Auch in Baden-Württemberg kommt es nur sehr selten zu Verstößen bei Nachtdiensten: „Pro Tag werden 150 bis 170 Dienste geleistet – und die Zahl der Beschwerden pro Jahr liegt im einstelligen Bereich“, so ein Sprecher der dortigen Apothekerkammer. Die Strafe vom jeweiligen Einzelfall abhängig, den die Kammer prüfe. Einen Bußgeldkatalog gebe es nicht, erklärt der Sprecher.

Die Kammer wird demnach immer dann tätig, wenn es Beschwerden gibt, etwa von Patienten. Dass ein Dienst nicht geleistet wird, liegt dem Sprecher zufolge meist an Krankheit oder Unfällen. Der Dienst sei aber auch schon einmal vergessen worden. „Von Verweigerern habe ich noch nie gehört“, so der Sprecher. Falle ein Apotheker aus, werde zunächst versucht, kurzfristig mit Apotheken im Notdienstbezirk zu tauschen. Sei das nicht möglich, könnten Apotheken auch vom Dienst befreit werden.

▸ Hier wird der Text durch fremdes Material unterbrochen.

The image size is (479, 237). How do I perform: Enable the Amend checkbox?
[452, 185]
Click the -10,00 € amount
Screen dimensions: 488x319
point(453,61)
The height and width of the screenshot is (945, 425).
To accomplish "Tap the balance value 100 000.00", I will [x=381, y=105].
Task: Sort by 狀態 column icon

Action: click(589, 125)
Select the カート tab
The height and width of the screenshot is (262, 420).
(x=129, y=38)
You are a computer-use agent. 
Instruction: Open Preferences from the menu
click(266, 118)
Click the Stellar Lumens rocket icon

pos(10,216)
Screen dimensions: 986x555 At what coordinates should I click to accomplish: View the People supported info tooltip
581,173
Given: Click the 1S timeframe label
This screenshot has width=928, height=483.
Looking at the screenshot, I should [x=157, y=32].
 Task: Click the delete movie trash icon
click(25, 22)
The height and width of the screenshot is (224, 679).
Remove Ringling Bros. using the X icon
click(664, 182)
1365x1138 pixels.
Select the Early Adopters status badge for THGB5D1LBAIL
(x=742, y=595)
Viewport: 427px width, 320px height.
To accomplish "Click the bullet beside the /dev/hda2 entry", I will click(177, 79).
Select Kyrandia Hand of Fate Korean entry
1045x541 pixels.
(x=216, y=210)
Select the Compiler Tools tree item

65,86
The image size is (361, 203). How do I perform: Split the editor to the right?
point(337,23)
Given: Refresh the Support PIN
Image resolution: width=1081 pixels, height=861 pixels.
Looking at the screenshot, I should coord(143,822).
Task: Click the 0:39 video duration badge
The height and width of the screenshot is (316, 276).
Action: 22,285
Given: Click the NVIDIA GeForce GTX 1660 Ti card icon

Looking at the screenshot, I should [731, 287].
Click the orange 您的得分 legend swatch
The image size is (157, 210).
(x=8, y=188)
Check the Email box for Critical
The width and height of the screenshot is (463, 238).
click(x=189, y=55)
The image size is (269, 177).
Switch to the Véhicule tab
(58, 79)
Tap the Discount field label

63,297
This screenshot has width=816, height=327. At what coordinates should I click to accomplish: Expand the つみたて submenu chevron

Ähnliches wird auch Apothekern in Niedersachsen geraten: Sollte sich eine Änderung in der Dienstbereitschaft abzeichnen, beispielsweise weil ein Mitarbeiter am Morgen erkrankt ist, empfiehlt die Kammer, immer erst eine Lösung innerhalb des Apothekenteams zu suchen. Außerdem könne versucht werden, einen anderen Approbierten einzusetzen oder innerhalb des Dienstkreises mit einer Apotheke zu tauschen. „Wenn kurzerhand der Notdienst nicht wahrgenommen werden kann, ist das immer die ungünstigste aller Möglichkeiten“, so die Sprecherin.

Eine Meldung über einen Diensttausch kann der Apothekerkammer auch noch am Tag der Dienständerung mitgeteilt werden. „Die Änderungen werden dann von den Sachbearbeitern umgehend auf der Website der Apothekerkammer eingepflegt und an weiteren Online-Medien wie aponet.de weitergegeben“, erklärt die Sprecherin das Prozedere. Damit die Dienste auch in den lokalen Zeitungen korrekt abgedruckt werden, sollten frühzeitig bekannte Änderungen spätestens ein bis zwei Wochen vorher mitgeteilt werden.